======== INFORMATION

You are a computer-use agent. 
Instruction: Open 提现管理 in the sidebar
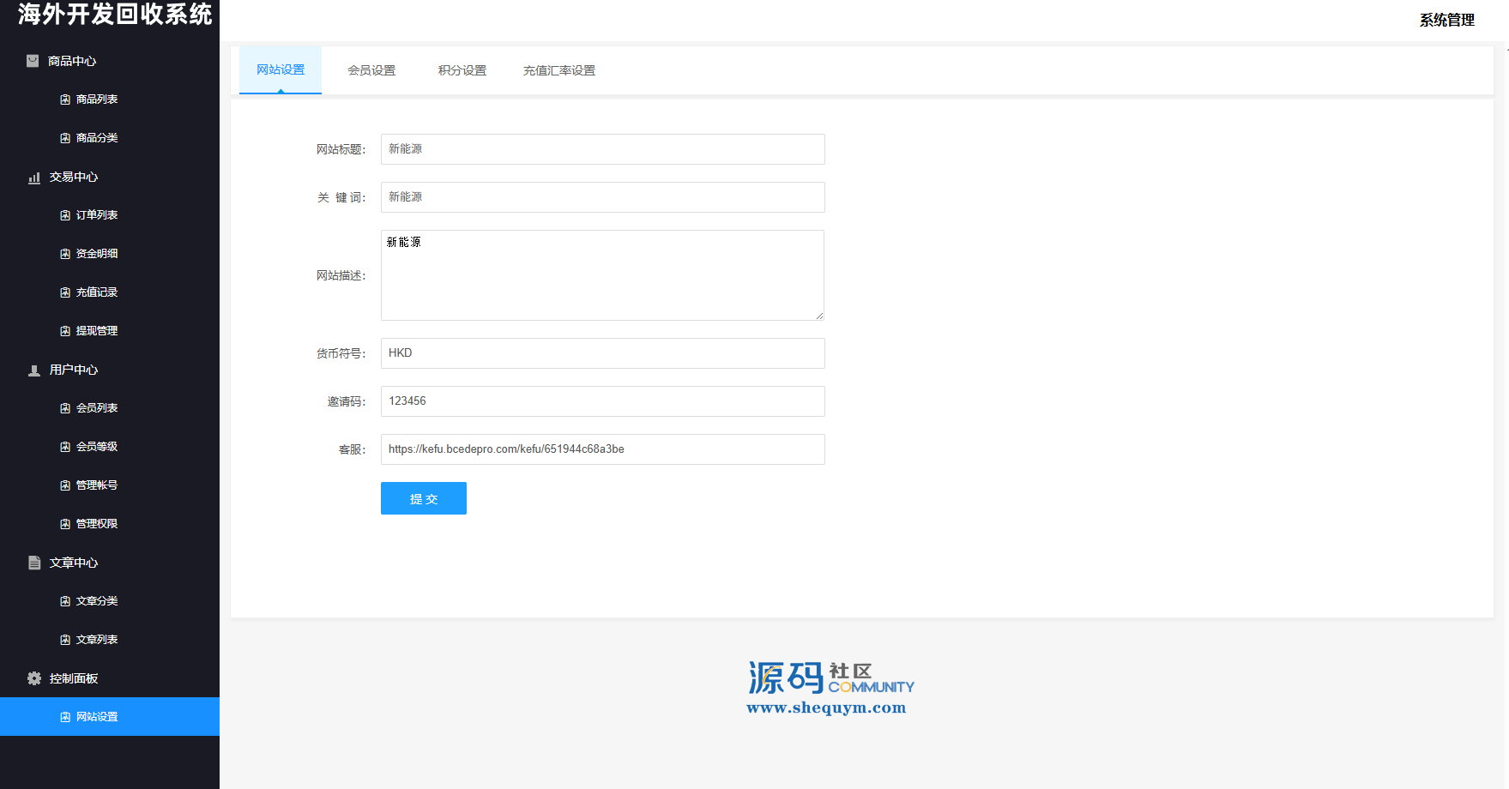96,331
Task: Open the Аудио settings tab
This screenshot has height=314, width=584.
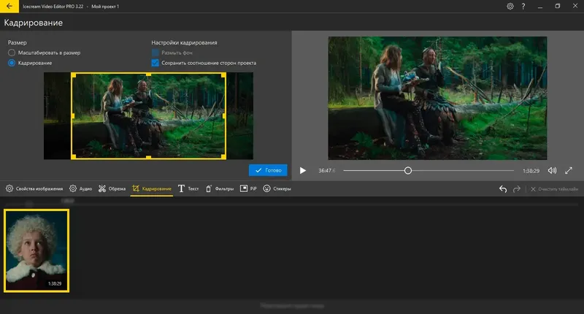Action: coord(81,189)
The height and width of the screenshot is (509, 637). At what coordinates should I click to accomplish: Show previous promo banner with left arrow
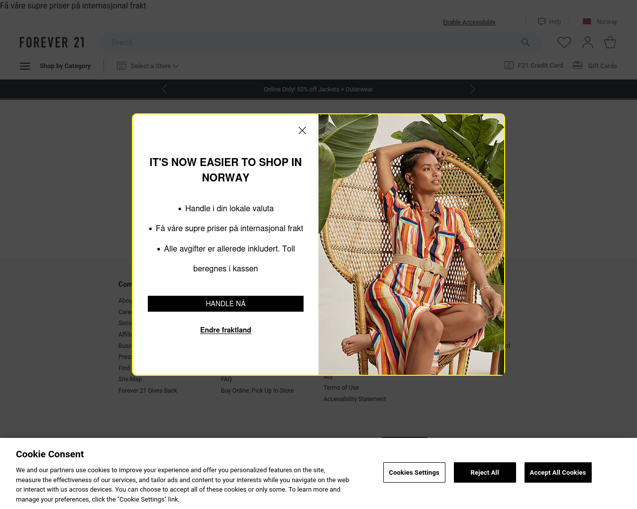[164, 89]
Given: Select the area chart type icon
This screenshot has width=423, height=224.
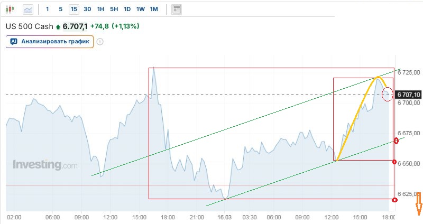Looking at the screenshot, I should (28, 9).
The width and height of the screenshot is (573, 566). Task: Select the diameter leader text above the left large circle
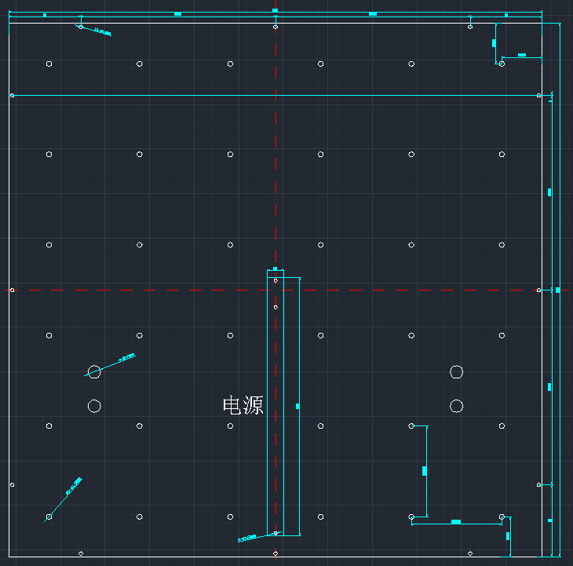tap(126, 358)
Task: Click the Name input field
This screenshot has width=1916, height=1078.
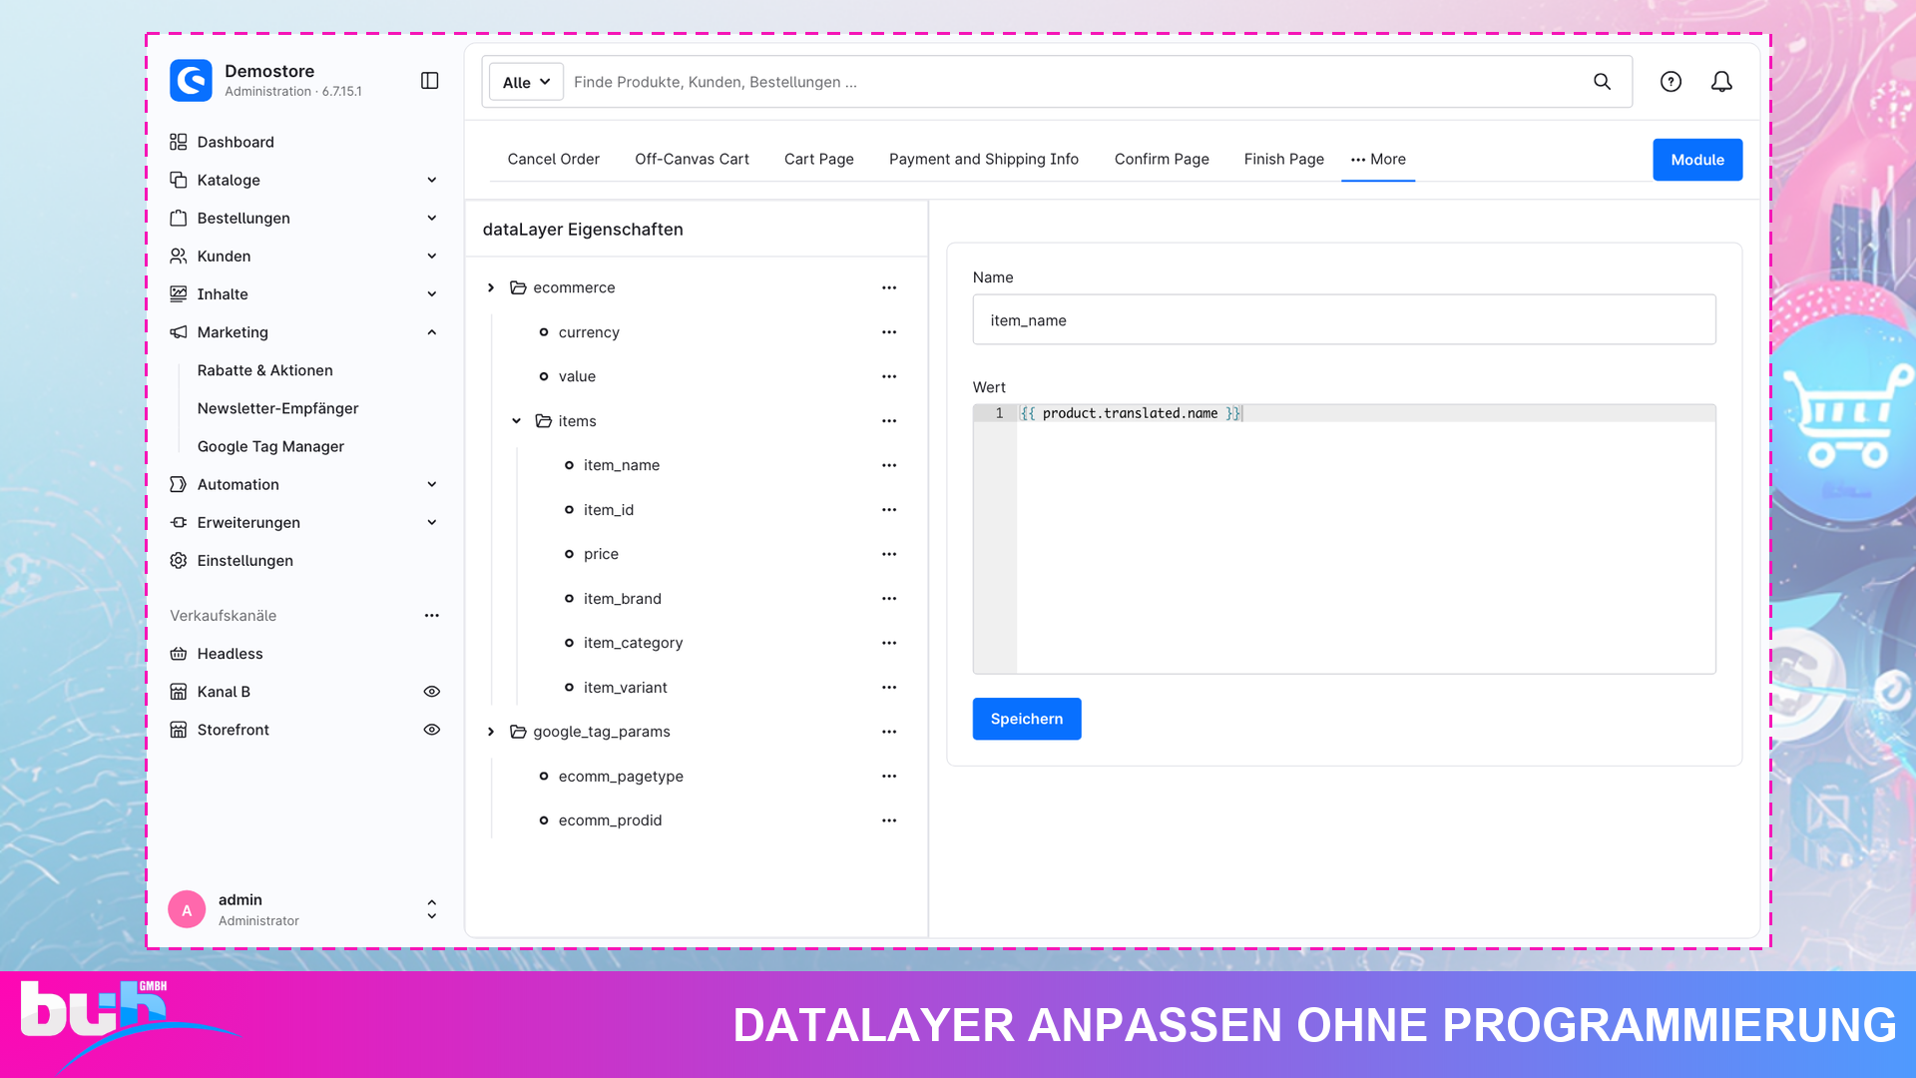Action: (x=1344, y=320)
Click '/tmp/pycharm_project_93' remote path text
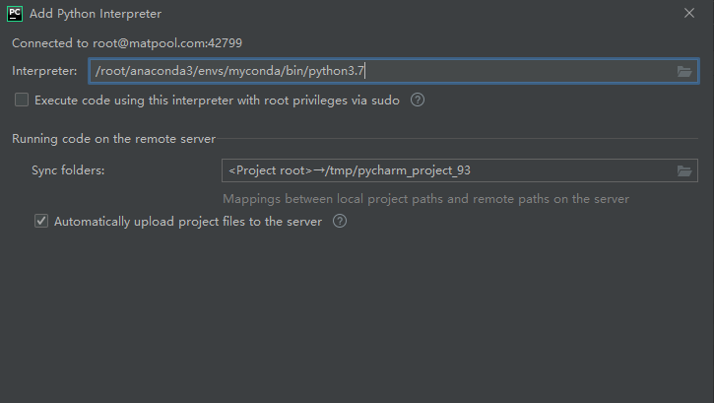 pos(398,170)
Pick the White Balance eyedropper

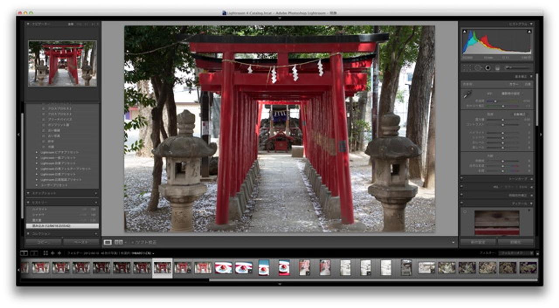click(x=466, y=95)
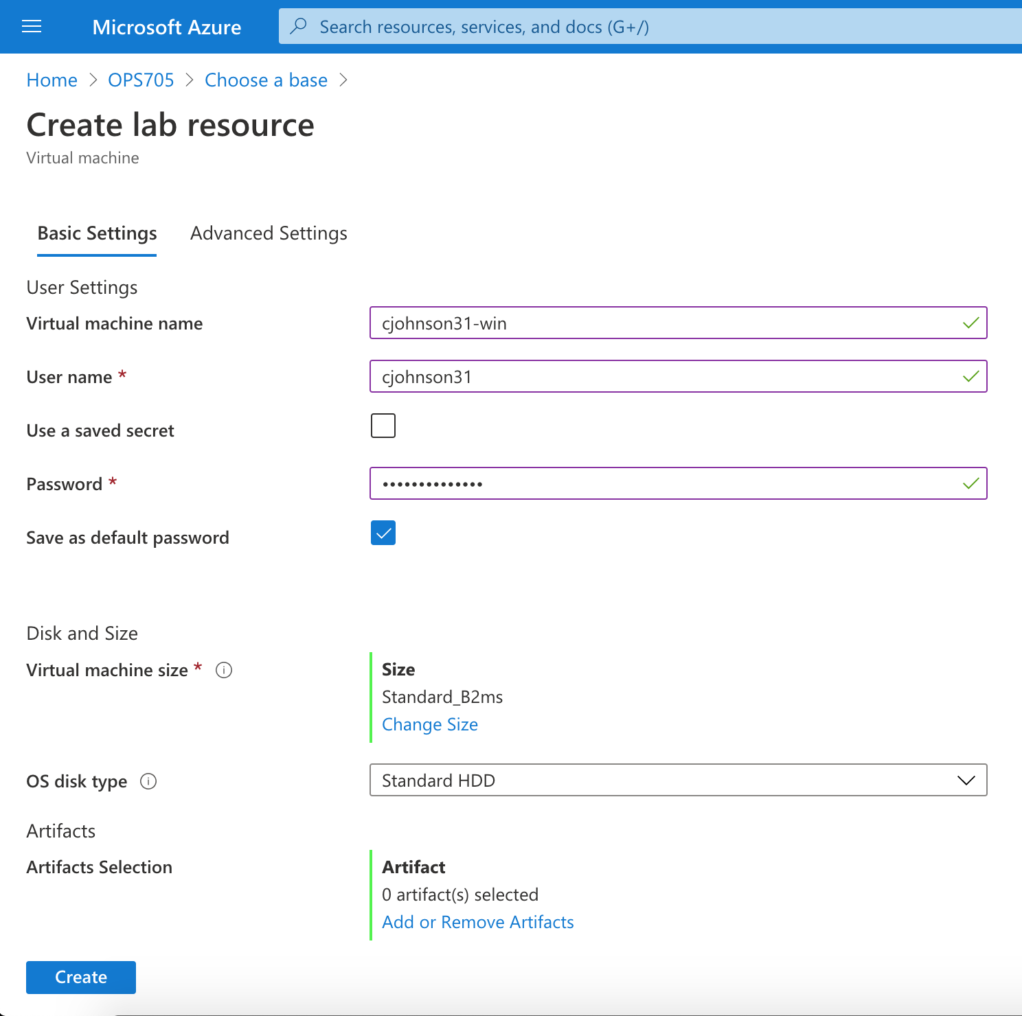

================

EXERCISE DETAILS: Word for word, give the entries above again, with no images included.

RESULT OF THIS EXERCISE:
You are a computer-use agent. 
Instruction: Open 提现管理 in the sidebar
96,331
Task: Open the Аудио settings tab
This screenshot has height=314, width=584.
Action: coord(81,189)
The height and width of the screenshot is (509, 637). At what coordinates should I click to accomplish: Show previous promo banner with left arrow
[164, 89]
Given: Select the area chart type icon
This screenshot has width=423, height=224.
Looking at the screenshot, I should (28, 9).
The width and height of the screenshot is (573, 566). Task: Select the diameter leader text above the left large circle
tap(126, 358)
Task: Click the Name input field
This screenshot has width=1916, height=1078.
Action: (x=1344, y=320)
Click '/tmp/pycharm_project_93' remote path text
 pos(398,170)
Pick the White Balance eyedropper

click(x=466, y=95)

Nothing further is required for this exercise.